*** Given data Section Begins ***

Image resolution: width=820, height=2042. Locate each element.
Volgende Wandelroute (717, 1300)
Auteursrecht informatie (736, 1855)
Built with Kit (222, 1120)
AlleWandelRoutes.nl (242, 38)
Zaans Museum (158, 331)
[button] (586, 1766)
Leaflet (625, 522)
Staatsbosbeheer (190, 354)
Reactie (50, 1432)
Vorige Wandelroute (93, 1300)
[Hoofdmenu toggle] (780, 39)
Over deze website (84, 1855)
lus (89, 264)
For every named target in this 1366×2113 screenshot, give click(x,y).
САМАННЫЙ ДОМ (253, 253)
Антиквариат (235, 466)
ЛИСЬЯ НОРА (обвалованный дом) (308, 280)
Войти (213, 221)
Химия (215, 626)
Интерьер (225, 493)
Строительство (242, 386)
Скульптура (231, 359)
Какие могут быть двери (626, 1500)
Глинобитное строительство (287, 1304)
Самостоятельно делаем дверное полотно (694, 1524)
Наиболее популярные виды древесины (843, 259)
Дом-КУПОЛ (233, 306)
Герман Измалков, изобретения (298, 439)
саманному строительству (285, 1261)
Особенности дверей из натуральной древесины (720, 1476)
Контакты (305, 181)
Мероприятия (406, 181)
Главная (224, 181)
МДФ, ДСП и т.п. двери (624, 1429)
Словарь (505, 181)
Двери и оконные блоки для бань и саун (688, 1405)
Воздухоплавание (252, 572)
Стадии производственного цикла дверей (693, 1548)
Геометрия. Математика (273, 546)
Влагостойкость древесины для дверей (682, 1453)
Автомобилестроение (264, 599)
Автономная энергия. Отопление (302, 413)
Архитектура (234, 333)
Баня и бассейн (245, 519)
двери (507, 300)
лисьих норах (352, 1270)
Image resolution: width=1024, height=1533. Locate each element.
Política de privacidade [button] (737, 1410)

*** Given data Section Ends ***

▸ **Try it**
Go over the listing above and return each line with "element".

▸ **Solution to this problem**
Image resolution: width=820, height=2042. Locate each element.
Image resolution: width=1024, height=1533. Locate each element.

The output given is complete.